All the colour had gone from Joe Deede’s face. “Do you dare to accuse my father of murder?” he asked incredulously.
“Indeed I do. And of forgery and gross deception.” Edward’s words were followed by the sound of metal on metal. Aurora scrambled painfully to her feet. Swaying, she gripped the edge of the table. Edward had drawn his sword and was holding it upright before him, its blade six inches from his face. “I will fight to the death for my father’s honour,” he said stoutly.
Joe drew his own sword and, like Edward, held it upright “And so will I, for my father’s honour.”
Grimacing at the pain in her left arm, Aurora lunged with her other arm for Edward’s sword hand, like an anxious mother trying to remove a sharp stick from her son. “No! No!” she implored. “I beg you, do not do this. He will kill you. Please, do not allow him to incense you!”

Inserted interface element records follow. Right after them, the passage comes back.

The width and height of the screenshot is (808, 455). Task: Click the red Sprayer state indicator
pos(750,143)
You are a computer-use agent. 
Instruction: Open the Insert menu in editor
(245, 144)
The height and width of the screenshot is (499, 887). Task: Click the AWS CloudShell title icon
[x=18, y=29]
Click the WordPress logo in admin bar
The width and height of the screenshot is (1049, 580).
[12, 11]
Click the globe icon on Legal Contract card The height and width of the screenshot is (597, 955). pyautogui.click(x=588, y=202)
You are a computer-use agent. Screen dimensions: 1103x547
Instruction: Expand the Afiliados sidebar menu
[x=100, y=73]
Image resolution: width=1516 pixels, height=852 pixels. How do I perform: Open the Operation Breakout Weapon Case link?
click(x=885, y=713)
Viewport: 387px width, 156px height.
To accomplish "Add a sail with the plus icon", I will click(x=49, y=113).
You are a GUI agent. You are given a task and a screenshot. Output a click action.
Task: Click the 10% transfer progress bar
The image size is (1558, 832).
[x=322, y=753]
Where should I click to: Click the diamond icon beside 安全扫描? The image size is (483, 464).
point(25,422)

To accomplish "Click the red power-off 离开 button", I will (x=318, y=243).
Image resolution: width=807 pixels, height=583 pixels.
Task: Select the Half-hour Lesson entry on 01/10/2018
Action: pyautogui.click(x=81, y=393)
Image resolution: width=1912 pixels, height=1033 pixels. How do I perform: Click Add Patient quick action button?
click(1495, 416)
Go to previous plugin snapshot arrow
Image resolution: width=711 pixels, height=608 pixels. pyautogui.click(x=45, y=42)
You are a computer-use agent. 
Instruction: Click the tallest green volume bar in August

“Peace!” Edward’s eyes had lost their glitter. They looked at her grimly. “I will deal with this.”
“No, Edward, I cannot stand aside and watch you place yourself in death’s way,” persisted Aurora. “This man is a swordsman, in constant practice. It is an unfair match.”
“Indeed it is,” said Joe Deede, tilting his chin. “Sir, you know not what awaits you.”
“It is a question of honour,” Edward told Aurora. “I cannot allow my father to stand accused of blackmail without demanding satisfaction on the matter.”
Aurora knew this. She also understood that Joe must defend his own father’s honour, and accept the challenge. She released Edward’s wrist and looked at Joe. Only last night she had wished she were truly Miss Drayton, free and ready to marry a man to whom she was attracted, and who was attracted to her. Now, as she looked at him standing before Edward in the mean little room, his raised sword glinting in the moonlight, his face full of the certainty of victory, she knew Joe Deede had duped her far more successfully than she had duped him.